▸ **Problem**:
Please give the entries from the line containing "Task: Click the" through the end of the entries as a numbered list, including both ends and omitting blank lines. Leave the pictures out of your answer.

▸ **Listed records**:
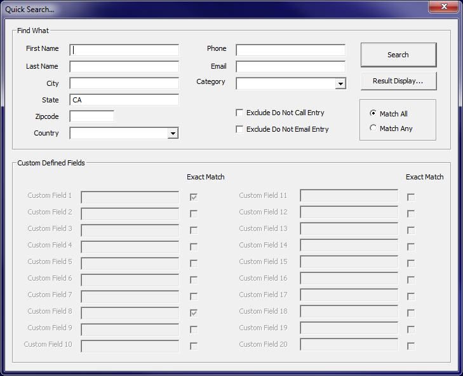The height and width of the screenshot is (376, 463).
Task: Expand the Category dropdown list
Action: [x=340, y=84]
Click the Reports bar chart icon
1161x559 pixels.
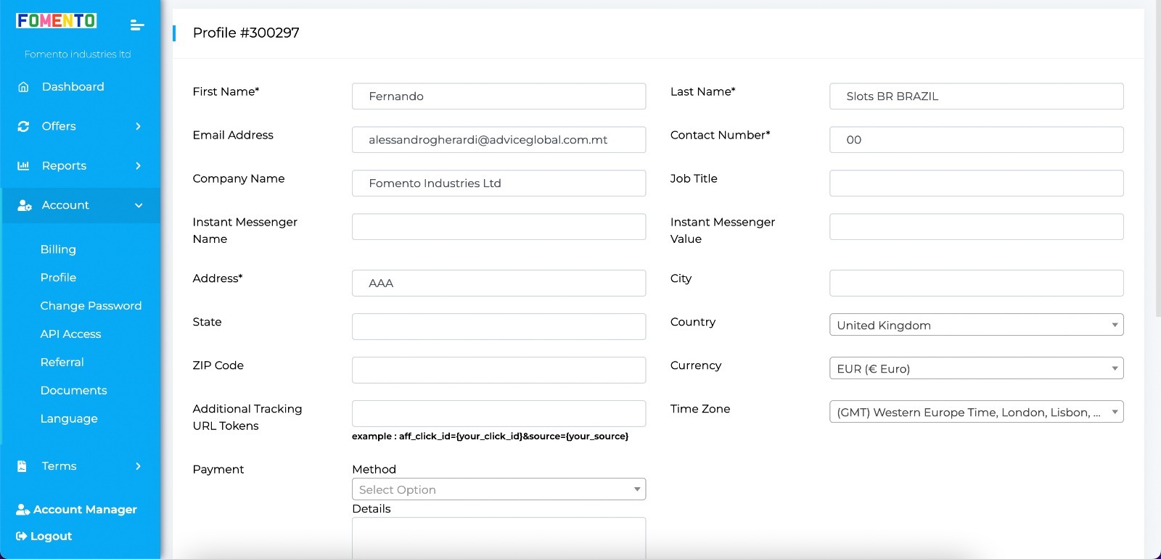pyautogui.click(x=23, y=166)
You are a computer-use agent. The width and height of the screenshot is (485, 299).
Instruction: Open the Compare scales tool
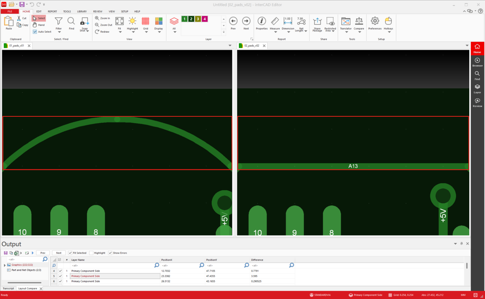[x=359, y=22]
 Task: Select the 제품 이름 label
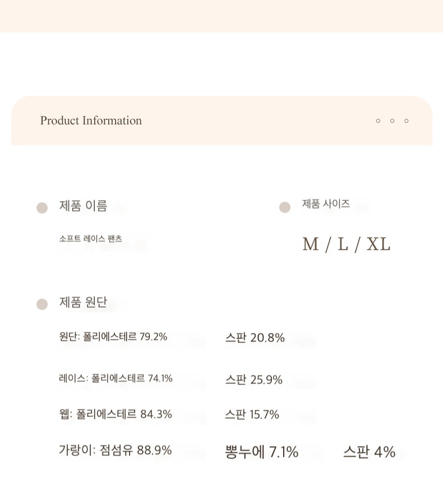click(x=83, y=206)
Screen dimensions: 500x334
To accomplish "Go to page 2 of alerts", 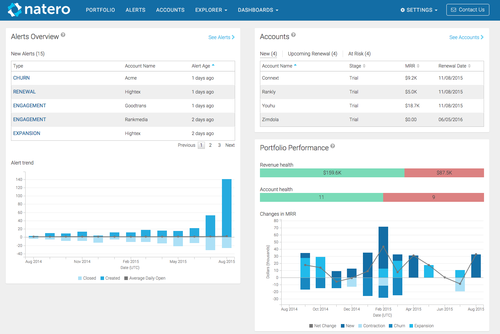I will [x=210, y=145].
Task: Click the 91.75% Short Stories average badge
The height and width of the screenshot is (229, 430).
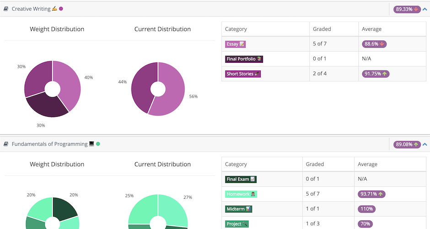Action: tap(376, 74)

▸ **Problem solution**:
1. Task: Click the 91.75% Short Stories average badge
2. The height and width of the screenshot is (229, 430).
3. Action: tap(376, 74)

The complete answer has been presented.